R. S. B. salientou ainda que a melhor maneira de contribuir para que a prática do trote não ocorra mais é pelo critério socio-econômico, algo que, segundo ele, ainda não ocorre. “A seleção não mudou, pelo que ouvi. Se um calouro tem interesse em batalhar em determinada república e ela não tiver vagas, ele será redirecionado para uma república que tenha. Nos apartamentos e nas moradias individuais, o único critério que existe é o socio-econômico.”, disse o estudante. “Não estou dizendo que resolverá o problema, mas seria o mais justo”, complementou.

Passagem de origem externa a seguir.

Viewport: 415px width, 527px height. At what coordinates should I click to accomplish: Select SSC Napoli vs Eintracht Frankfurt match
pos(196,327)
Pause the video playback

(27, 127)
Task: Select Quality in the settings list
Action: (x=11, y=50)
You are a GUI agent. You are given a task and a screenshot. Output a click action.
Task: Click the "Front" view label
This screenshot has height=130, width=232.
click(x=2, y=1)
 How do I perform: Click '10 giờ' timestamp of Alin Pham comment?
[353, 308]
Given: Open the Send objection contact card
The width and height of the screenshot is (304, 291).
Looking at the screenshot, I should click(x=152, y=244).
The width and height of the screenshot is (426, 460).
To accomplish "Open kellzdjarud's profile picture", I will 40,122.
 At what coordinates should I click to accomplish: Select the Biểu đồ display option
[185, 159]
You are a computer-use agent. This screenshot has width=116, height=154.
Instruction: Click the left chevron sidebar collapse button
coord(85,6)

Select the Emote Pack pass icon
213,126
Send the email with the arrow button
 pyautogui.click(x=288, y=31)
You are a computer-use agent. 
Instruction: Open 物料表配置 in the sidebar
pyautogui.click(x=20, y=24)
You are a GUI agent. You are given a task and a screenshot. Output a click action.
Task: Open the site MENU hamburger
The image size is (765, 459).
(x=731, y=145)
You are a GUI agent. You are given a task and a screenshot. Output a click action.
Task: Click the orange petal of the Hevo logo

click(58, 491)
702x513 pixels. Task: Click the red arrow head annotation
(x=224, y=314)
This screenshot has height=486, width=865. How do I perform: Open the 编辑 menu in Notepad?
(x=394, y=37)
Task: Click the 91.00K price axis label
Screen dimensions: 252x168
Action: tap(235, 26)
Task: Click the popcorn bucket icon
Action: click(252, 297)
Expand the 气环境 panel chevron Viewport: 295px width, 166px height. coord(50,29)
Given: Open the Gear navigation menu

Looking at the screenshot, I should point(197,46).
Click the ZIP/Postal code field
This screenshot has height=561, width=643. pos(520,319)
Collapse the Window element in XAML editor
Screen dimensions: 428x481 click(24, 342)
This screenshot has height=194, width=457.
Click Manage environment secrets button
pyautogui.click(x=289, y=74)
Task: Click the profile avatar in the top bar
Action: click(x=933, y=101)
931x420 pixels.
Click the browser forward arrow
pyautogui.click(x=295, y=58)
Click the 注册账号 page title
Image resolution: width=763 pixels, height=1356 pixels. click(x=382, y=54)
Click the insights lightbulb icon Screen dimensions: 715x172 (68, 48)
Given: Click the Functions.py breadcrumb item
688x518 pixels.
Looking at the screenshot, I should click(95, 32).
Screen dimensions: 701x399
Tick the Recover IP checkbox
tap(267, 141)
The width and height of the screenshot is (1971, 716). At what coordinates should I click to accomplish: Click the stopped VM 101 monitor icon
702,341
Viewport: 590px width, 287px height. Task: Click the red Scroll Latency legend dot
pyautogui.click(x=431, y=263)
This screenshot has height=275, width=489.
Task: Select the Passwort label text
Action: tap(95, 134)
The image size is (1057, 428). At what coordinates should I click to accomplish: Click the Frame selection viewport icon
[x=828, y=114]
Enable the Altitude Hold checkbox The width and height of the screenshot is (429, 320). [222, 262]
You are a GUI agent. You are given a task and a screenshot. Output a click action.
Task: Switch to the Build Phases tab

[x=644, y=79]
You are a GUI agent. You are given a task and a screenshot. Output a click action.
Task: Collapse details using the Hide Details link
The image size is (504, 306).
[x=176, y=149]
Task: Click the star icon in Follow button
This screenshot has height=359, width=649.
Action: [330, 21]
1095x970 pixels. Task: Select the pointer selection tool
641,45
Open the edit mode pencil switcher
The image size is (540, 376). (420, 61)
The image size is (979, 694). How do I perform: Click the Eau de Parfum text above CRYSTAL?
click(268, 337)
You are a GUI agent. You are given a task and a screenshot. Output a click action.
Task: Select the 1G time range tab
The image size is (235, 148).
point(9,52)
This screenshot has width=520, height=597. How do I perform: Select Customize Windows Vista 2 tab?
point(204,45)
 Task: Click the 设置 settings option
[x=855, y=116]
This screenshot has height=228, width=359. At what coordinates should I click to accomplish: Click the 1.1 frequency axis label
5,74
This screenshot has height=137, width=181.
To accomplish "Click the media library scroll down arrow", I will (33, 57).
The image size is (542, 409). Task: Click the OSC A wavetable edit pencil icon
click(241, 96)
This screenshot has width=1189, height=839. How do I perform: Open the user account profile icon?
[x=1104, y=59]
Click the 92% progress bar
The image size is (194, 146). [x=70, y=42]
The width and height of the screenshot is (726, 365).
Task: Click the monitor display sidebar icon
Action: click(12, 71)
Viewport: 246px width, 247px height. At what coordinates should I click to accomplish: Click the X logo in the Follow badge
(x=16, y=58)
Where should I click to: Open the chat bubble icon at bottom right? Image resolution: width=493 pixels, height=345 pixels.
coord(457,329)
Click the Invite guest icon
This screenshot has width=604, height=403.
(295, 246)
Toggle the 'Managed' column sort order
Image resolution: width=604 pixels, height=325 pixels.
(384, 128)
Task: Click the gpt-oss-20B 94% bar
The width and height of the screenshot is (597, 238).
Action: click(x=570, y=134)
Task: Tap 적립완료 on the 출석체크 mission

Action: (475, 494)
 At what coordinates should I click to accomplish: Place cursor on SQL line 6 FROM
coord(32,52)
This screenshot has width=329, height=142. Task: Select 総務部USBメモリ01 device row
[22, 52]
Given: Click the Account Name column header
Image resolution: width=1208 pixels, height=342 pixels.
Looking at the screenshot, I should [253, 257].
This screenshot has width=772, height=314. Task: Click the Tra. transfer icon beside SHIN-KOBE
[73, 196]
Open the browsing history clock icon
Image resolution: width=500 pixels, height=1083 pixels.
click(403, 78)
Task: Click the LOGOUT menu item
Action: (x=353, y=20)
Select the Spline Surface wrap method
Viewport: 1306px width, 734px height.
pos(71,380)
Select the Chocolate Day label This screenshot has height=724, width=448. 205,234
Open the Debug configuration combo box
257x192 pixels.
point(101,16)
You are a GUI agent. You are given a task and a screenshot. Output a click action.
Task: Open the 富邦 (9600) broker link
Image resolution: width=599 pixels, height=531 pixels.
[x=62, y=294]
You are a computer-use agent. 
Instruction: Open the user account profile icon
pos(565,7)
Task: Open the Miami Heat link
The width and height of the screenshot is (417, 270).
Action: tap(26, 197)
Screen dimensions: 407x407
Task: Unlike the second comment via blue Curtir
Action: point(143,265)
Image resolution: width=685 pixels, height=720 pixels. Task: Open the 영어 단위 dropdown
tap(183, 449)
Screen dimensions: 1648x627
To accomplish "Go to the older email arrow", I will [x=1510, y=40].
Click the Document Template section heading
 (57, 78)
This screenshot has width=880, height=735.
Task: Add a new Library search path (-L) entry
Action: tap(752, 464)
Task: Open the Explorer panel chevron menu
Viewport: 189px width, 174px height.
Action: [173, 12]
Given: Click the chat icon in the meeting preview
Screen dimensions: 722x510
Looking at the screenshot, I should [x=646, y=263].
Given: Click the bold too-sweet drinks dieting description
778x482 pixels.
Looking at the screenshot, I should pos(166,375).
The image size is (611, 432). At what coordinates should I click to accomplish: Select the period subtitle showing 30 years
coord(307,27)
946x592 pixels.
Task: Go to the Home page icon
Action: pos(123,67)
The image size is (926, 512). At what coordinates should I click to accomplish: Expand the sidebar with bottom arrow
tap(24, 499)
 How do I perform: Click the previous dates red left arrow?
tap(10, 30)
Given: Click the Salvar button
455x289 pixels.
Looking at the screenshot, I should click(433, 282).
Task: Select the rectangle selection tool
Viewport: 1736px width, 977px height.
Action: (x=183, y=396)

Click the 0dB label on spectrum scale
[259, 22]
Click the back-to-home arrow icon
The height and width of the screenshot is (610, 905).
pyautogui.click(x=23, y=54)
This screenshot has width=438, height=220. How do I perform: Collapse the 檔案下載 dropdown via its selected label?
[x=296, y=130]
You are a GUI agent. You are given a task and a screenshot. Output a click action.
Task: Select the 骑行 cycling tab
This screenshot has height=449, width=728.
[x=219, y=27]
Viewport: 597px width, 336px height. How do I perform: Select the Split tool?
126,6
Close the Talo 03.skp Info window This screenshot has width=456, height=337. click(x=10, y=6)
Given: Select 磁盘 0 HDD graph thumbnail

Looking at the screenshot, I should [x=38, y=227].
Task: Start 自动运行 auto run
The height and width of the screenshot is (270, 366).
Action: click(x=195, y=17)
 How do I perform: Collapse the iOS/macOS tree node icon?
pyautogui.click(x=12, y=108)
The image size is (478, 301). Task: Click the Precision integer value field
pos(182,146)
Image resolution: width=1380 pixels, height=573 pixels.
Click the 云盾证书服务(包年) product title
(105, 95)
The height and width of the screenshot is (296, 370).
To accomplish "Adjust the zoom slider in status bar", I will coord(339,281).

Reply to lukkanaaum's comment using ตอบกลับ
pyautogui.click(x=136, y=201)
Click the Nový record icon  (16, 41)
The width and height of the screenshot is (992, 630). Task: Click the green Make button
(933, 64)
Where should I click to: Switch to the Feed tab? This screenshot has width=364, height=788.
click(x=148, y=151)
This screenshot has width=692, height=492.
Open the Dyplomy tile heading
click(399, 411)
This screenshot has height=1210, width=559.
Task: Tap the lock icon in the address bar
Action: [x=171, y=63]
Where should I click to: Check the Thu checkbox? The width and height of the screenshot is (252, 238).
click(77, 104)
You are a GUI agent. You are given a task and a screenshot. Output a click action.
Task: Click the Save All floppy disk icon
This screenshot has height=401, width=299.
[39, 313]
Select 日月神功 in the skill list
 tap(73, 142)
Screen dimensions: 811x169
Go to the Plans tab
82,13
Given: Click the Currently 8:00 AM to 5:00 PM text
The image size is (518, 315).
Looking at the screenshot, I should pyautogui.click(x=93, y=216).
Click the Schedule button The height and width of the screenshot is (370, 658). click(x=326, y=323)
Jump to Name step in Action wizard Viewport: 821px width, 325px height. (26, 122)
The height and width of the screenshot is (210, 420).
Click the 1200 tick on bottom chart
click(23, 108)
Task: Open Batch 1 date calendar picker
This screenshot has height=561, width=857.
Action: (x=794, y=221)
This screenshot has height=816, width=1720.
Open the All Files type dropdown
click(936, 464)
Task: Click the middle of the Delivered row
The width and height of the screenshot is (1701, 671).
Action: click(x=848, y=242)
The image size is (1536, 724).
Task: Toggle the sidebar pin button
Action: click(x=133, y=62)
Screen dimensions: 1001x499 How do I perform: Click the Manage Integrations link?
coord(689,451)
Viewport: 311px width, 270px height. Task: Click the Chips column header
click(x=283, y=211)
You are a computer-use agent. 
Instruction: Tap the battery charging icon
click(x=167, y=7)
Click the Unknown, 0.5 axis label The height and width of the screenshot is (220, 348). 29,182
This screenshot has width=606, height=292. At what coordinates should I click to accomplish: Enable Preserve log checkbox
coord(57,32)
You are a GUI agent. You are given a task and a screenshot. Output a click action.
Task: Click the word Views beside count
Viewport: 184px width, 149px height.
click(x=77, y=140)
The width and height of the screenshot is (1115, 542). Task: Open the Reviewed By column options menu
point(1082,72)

Resposta - Nossa equipe entrou em contato com os moradores da república federal Adega, Leandro Henrique Souza Morais (conhecido como “Pelonstro”, à direita no vídeo), estudante de Serviço Social, diretor de Assuntos Políticos da REFOP e representante discente da Comissão Estatuinte, e Luiz Otávio Graçano Castro (conhecido como “João Plenário”), estudante de Engenharia de Minas e secretário da REFOP.

Na entrevista em vídeo, os republicanos esclareceram o funcionamento das repúblicas federais através do novo estatuto, do regimento interno individual e dos princípios da hierarquia e da auto-gestão. De acordo com Luiz Otávio, o estatuto funciona como regra geral para as repúblicas e o regimento interno é definido por cada casa.

Leandro Henrique garantiu que os trotes estão proibidos nas repúblicas. Segundo ele, o calouro que se sentir prejudicado física ou psicologicamente deve recorrer à PRACE. “Já não é novidade para ninguém que os trotes foram todos abolidos. Sugere-se que havendo alguma incidência, seja feita denúncia”, disse o estudante. “É preciso que ocorra uma mudança na conduta (dos moradores)”, acrescentou.